As seasoned programmers know, you'll write 80% of the code in 20% of the time. The remaining 80% of the time is in the detail of the remaining 20% and AI won't help you there. The reason is simply that it cannot hold a big enough context in memory. Once larger contexts arrive that han hold a significant part of a program in memory, programming will change significantly. Faster processors will make learning cheaper as well. We're certainly not there yet, but maybe in 3-5 years? For now, AI has too many basic problems it needs to solve.

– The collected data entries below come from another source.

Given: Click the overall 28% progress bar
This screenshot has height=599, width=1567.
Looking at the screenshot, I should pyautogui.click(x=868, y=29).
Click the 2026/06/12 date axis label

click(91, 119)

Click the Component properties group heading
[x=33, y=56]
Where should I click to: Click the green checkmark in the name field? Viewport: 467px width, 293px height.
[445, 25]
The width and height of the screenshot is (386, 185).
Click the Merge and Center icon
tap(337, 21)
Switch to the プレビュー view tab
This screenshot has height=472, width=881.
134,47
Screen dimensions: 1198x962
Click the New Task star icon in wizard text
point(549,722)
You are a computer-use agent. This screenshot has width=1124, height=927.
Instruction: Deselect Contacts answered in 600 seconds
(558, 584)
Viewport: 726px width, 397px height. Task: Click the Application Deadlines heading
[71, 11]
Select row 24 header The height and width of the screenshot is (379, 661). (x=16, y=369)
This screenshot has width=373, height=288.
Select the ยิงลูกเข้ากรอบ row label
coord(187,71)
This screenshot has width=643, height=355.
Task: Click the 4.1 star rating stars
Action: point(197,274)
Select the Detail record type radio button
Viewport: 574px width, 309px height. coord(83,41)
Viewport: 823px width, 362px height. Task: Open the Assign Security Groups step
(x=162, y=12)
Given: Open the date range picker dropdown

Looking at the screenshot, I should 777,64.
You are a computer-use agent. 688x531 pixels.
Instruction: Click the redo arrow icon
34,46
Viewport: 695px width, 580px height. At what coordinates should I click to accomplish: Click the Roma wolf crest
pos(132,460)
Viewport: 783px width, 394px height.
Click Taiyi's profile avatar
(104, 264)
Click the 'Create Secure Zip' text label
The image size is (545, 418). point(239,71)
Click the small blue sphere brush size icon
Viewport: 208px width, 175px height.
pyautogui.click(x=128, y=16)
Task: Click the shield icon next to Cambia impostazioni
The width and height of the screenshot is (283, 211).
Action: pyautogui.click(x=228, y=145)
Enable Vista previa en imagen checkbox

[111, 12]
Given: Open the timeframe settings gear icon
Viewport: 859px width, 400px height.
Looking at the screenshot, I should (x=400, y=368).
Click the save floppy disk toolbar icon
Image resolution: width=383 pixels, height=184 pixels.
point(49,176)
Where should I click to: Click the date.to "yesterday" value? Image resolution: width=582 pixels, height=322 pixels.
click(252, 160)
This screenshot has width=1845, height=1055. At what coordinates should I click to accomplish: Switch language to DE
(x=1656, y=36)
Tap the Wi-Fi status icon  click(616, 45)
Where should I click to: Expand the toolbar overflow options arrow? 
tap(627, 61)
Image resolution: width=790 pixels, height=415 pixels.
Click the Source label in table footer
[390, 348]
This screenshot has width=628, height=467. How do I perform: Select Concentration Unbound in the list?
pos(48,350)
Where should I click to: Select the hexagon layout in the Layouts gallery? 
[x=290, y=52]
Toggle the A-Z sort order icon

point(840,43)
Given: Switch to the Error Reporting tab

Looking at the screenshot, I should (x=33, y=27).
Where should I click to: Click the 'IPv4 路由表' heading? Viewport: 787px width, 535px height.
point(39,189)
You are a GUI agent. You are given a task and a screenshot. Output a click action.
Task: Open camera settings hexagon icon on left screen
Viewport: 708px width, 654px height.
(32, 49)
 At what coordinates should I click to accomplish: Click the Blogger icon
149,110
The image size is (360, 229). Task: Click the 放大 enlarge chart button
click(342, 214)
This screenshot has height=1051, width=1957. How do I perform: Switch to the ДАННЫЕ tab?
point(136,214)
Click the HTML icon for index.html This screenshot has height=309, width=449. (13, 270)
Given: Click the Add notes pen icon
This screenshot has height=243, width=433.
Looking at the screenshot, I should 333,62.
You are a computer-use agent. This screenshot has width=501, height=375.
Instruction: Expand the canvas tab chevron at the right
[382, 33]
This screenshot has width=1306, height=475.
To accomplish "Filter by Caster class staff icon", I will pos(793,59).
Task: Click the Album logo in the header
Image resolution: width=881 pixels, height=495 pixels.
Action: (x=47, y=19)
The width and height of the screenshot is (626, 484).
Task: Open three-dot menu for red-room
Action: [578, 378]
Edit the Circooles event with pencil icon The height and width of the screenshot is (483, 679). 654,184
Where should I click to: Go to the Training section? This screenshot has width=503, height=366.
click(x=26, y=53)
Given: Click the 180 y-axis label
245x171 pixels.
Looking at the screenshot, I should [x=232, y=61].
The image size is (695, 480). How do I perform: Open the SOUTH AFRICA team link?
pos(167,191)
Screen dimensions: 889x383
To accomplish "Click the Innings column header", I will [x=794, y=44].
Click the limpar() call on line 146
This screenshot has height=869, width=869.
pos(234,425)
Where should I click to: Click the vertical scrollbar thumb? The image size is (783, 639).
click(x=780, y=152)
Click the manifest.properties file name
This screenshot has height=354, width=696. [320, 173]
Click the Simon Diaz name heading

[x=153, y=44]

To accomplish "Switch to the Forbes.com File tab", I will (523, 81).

When will AI learn to count?

Apart from testing AI for programming, I also play around with AI for image generation. It's very easy to generate amazing looking images, but it still severely limited what you can do that is really useful. In this case it's not the context-size that is the problem. It's rather what the basis for the image generation is. For my post on "The stairs of Knowledge", I needed a picture showing a stack of books. I wanted the books organized, so they looked like a flight of stairs with 4 steps. I tried generating the image using both ChatGPT, Midjourney and Grok. They all failed the same way, but here's how my dialogue with ChatGPT went:

Simple requests where the AI likely can find enough references online will work. Making a stack of books is easy, but counting them is currently impossible. The current generation of AI image tools simply don't have that ability. You MAY get lucky one in 10 attempts, but that just random luck and it's impossible to repeat an image with some extra tweaks. If you want the pile of books organized in any way not typically found in online pictures, you're out of luck. It's just not possible. Apparently, the latest edition of ChatGPT has now solved some of these issues by changing image generation to use a textual context rather than noise as the basis, but I'm yet to test that out. I already pay for Grok, so I'm not currently in a hurry to pay for more services.

Below are the attempts from Grok and Midjourney at making a stack of 4 books. Grok (the two upper) has the slimmest understanding of physics where books go into other books. It did however ALMOST make a good version (top forar right) except that it used 6 books rather than 4 as requested. I guess I'll revisit this one as well in a year or two, or do you think it'll go faster?